Cherchant toutes les excuses possibles, représentants des médias et des autorités françaises éludent unanimement la haine de la France de l'Angleterre et des USA qui a suivi en Libye le renversement et l'assassinat télévisé de Kadhafi, et l'anéantissement intégral du système égalitariste de répartition des richesses qu'il avait mis en place et qui faisait de la Libye le pays le plus prospère de toute l'Afrique. Les médias français ont beau insinuer que seuls les islamistes demandent le retrait des forces françaises, sur le terrain, pour la grande majorité des libyens les plus anti-islamistes qui soit, ce sont bien la France, l'Angleterre et les USA qui ont délibérément mis au pouvoir les factions islamistes qui étaient leurs alliés pour renverser Kadhafi - sur de fausses accusations de génocide. Ces trois pays sont à leurs yeux totalement responsables du chaos qui règne depuis en Libye, ainsi que du pillage et de l'effondrement économique du pays, toutes conséquences incluses. Et si leurs Forces Spéciales sont actuellement illégalement présentes et actives sur le sol libyen, ce n'est certainement pas pour renverser ceux qu'ils ont mis au pouvoir en 2011 (y compris ceux qui dans l'intervalle, en Syrie, en Irak et en Libye, sont devenus Daesh), et dont la très grande majorité des Libyens souhaiterait être définitivement débarrassés. C'est ça le « double jeu » que dénoncent les Libyens !

Mais toutes ces violations patentes du droit international et de la Charte des Nations Unies sous la houlette d'un pays membre permanent du Conseil de Sécurité des Nations Unies qui n'a jamais aboli ni cessé de pratiquer la peine de mort, la torture, les assassinats politiques, les coups d'Etats et les opérations létales de déstabilisation militairo-économiques, sont finalement bien peu de choses aux yeux des grandes nations européennes et de leurs représentants. Qu'importe le nombre des victimes ou toute l'horreur des conséquences, tout ça n'a rien de grave. C'est pas chez nous que ça se passe et nous ne pouvons pas avoir tort.
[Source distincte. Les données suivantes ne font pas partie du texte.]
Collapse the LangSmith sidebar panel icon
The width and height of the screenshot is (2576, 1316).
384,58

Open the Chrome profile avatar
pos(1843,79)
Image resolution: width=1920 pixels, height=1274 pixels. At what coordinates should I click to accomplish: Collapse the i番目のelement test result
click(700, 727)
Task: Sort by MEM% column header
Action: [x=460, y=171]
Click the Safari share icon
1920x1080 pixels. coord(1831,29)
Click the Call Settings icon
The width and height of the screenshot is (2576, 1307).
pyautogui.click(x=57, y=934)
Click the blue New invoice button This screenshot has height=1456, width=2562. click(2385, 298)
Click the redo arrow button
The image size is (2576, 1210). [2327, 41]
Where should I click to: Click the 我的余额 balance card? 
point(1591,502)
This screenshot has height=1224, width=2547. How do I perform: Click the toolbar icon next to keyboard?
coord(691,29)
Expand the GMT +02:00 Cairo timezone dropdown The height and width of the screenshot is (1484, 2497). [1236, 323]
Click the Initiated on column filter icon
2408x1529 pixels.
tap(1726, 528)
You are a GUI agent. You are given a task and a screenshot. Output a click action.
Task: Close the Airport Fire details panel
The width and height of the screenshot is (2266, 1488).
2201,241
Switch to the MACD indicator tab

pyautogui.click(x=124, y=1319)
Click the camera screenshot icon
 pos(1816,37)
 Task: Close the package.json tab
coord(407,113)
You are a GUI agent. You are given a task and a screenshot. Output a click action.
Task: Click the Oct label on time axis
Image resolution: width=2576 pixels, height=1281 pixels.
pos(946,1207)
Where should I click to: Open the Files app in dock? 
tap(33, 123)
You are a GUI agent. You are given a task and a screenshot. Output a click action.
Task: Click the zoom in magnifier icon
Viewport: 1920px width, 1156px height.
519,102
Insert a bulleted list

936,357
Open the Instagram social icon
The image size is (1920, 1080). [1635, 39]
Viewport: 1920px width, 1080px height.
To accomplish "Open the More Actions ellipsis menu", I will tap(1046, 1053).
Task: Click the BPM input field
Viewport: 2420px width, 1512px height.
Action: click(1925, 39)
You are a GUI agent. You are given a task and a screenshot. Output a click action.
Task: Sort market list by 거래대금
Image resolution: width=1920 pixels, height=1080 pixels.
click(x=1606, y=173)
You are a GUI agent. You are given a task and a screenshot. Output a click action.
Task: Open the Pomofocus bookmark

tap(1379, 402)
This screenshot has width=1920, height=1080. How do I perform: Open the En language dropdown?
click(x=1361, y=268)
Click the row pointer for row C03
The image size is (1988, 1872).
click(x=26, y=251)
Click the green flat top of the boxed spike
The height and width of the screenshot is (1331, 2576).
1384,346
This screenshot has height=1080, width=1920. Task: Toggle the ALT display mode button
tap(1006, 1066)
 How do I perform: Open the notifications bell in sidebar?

Mais que la Turquie rétablisse la peine de mort alors qu'elle prétend devenir membre de l'Union Européenne, mon Dieu quelle horreur !

Mais c'est inconcevable !

Dominique Arias

Habituellement traducteur d'ouvrages et d'articles pour les sites Mondialisation.ca et Investigaction, Dominique Arias est aussi occasionnellement l'auteur d'articles résumant différents éclairages sur le traitement des événements et conflits internationaux dans les médias occidentaux.